Photo credit: Anna Davis
Proxy Speech and Emotional Safety
In psychology, there’s a concept called proxy expression—using another voice or character to safely express thoughts or emotions that feel too big, too confusing, or too vulnerable to own directly. Children do this all the time. “So-and-so is scared,” instead of “I’m scared.” “My doll is sad,” instead of “I’m sad.”
Mouse Toy began developing opinions and desires that were separate from Flounder’s. He wanted to go paddle boarding. Flounder told him it was too cold. He expressed concern about a guest in FlounderLand. Notably, these concerns closely mirrored things Flounder herself might reasonably feel—but framed safely through Mouse Toy’s voice. Mouse Toy became a container. A messenger. A way to say the unsayable.
Mouse Toy and Anticipatory Grief
Before Flounder’s brother, Fiki, passed, Mouse Toy’s behavior changed. He became needy. He was afraid to skateboard. He needed extra reassurance. This timing matters. In humans, anticipatory grief often shows up as anxiety, clinging, or fear before a loss fully occurs. The nervous system knows something is wrong long before the conscious mind can name it.
Could Mouse Toy’s fear have been Flounder’s fear? A safe externalization of uncertainty and dread? The pattern suggests yes.
After Fiki passed, something else shifted. Mouse Toy, who had always eaten Fiki's food, a food that Flounder has never liked, could no longer eat Fiki’s food. He needed a different food because Fiki’s food now triggered something in Flounder. Instead of Flounder saying she couldn’t tolerate it, Mouse Toy carried that boundary.
And then: Mouse Toy was sad. Flounder never described herself as sad.
When Grief Speaks Sideways
Animals, like humans, don’t always experience grief in neat emotional labels. Sometimes grief shows up as avoidance. Sometimes as ritual. Sometimes as displacement. And sometimes, it speaks through a friend. Mouse Toy became a grief proxy.

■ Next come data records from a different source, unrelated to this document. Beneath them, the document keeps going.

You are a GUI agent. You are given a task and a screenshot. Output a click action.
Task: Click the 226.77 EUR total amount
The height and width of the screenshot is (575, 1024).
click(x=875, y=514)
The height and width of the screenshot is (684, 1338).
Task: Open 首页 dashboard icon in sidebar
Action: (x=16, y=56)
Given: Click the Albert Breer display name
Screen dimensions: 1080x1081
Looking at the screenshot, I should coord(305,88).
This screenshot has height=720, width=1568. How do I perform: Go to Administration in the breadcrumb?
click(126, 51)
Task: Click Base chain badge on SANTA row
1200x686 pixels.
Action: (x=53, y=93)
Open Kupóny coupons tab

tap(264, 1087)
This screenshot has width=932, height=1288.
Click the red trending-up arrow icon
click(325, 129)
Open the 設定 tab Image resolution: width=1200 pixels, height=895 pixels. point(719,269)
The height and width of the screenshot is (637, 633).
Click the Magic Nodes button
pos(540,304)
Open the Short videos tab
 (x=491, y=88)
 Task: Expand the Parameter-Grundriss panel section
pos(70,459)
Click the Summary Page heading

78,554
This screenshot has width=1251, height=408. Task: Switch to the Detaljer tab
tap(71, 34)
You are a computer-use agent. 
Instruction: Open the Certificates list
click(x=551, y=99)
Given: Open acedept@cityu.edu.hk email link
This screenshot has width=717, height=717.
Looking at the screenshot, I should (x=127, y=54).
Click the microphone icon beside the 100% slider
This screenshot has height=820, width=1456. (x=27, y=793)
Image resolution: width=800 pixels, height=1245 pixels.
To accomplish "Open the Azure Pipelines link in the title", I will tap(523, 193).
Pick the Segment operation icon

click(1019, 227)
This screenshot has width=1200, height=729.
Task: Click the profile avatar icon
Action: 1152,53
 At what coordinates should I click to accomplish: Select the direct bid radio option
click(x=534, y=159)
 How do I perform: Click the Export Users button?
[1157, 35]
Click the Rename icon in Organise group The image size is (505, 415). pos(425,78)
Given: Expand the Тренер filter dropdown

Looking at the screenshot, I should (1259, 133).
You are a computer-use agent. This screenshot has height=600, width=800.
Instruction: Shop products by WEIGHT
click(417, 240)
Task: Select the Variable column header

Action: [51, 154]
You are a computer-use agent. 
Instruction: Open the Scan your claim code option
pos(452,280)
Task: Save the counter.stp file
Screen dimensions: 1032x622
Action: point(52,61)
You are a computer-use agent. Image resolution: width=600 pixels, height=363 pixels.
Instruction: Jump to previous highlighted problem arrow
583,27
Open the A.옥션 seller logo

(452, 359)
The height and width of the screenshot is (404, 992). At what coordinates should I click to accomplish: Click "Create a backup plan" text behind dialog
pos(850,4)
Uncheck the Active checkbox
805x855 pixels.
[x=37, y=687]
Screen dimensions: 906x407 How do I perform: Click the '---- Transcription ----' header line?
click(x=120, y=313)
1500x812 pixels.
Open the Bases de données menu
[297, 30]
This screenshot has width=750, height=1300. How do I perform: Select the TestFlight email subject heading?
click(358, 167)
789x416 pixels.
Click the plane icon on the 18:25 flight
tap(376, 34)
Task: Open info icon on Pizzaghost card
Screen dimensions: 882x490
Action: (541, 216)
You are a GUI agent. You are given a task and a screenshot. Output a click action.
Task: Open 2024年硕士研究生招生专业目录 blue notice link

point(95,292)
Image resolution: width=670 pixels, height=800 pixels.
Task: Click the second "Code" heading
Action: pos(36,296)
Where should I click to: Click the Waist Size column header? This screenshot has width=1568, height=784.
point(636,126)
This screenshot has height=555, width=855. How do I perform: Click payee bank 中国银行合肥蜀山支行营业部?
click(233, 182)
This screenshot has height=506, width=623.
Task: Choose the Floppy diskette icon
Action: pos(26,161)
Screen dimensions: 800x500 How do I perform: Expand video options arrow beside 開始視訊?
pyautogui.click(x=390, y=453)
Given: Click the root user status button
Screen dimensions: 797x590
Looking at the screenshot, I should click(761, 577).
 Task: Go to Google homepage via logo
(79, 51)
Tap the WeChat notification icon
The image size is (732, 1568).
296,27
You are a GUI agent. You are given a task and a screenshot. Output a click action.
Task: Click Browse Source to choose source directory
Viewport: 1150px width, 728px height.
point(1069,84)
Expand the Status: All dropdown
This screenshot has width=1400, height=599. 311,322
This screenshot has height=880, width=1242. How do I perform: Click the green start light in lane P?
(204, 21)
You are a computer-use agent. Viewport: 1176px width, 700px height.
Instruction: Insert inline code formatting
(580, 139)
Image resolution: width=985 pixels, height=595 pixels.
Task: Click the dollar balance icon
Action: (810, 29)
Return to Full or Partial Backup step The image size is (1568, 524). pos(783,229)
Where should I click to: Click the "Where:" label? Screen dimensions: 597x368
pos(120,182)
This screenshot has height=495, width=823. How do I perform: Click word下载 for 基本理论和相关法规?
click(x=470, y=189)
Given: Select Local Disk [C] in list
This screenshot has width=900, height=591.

He felt the sadness. He carried the loss. He held the emotions Flounder wasn’t yet ready—or able—to claim directly. This isn’t avoidance. It’s adaptation. It’s emotional intelligence expressed in a different language through her bestie.

What Mouse Toy Teaches Us
Mouse Toy challenges deeply held assumptions about animals and cognition:
That symbolic thinking is uniquely human
That grief must be verbally acknowledged to be real
That imagination is separate from intelligence
What we see instead is a complex emotional system using tools available to it:
Role differentiation
Proxy expression
Mouse Toy isn’t “just” a toy. He’s a bridge. Between emotion and language. Between fear and safety. Between loss and expression. And perhaps most importantly, between what Flounder feels—and what she knows how to say.
Final Thought
If we dismiss Mouse Toy as pretend, we miss the point entirely. Mouse Toy is not evidence of fantasy. He is evidence of meaning-making. And meaning-making—across species—is one of the most profound cognitive abilities there is.
Sometimes, the deepest truths don’t come from saying “I feel this.” Sometimes they come from saying:“Mouse Toy does.”